* **Task**: Format each line of the records below as one string in a JSON list, skipping blank lines. Leave the pictures out of the answer.

* **Pointing data for screenshots**:
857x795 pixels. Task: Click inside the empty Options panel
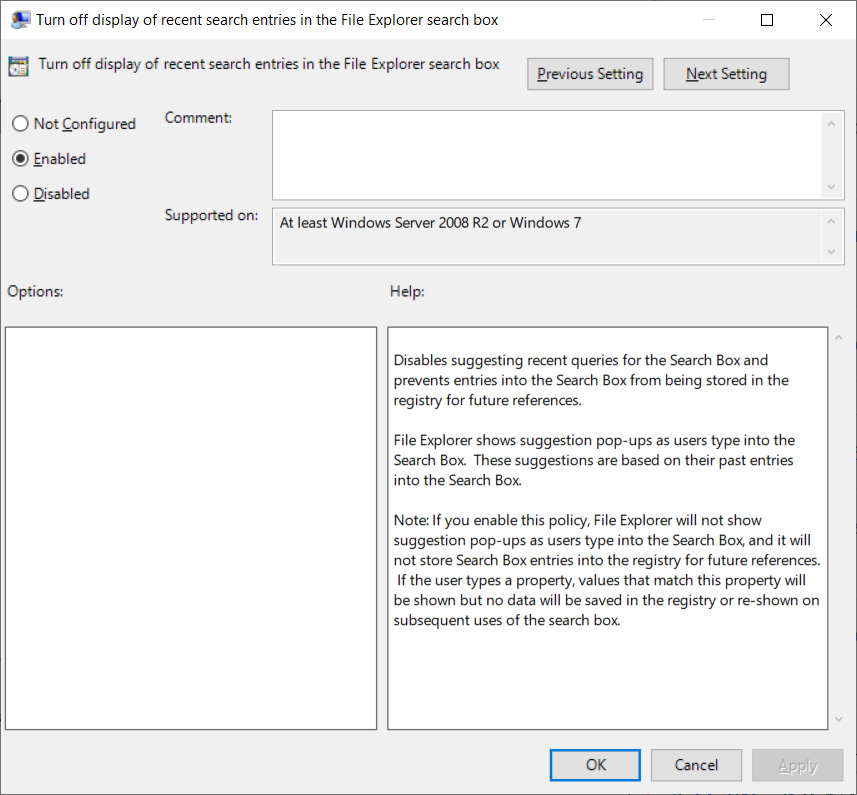click(190, 525)
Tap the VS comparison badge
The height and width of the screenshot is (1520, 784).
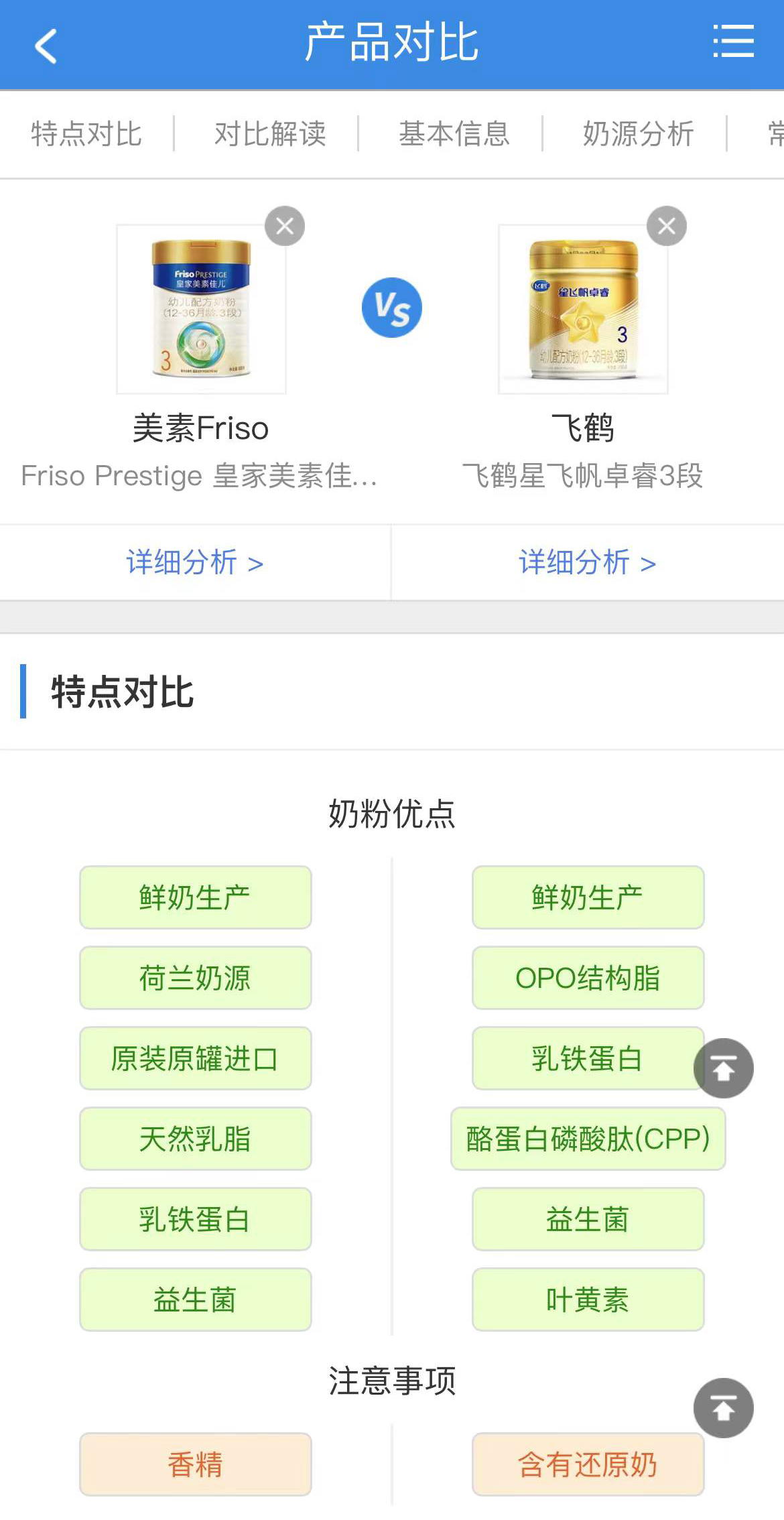(392, 308)
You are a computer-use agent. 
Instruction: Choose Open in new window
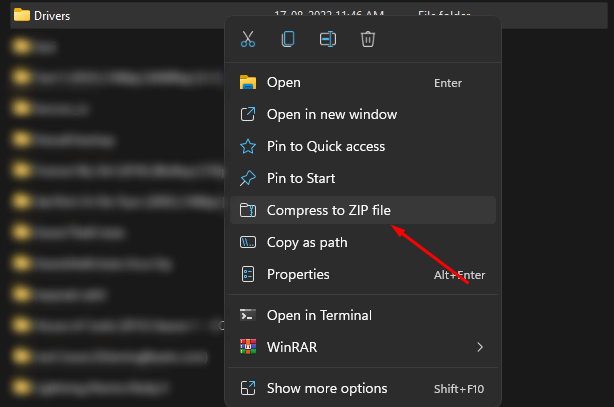click(332, 114)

* **Expected answer**:
[
  "857x795 pixels. Task: Click inside the empty Options panel",
  "click(190, 525)",
  "Tap the VS comparison badge",
  "The height and width of the screenshot is (1520, 784).",
  "(392, 308)",
  "You are a computer-use agent. ",
  "Instruction: Choose Open in new window",
  "click(332, 114)"
]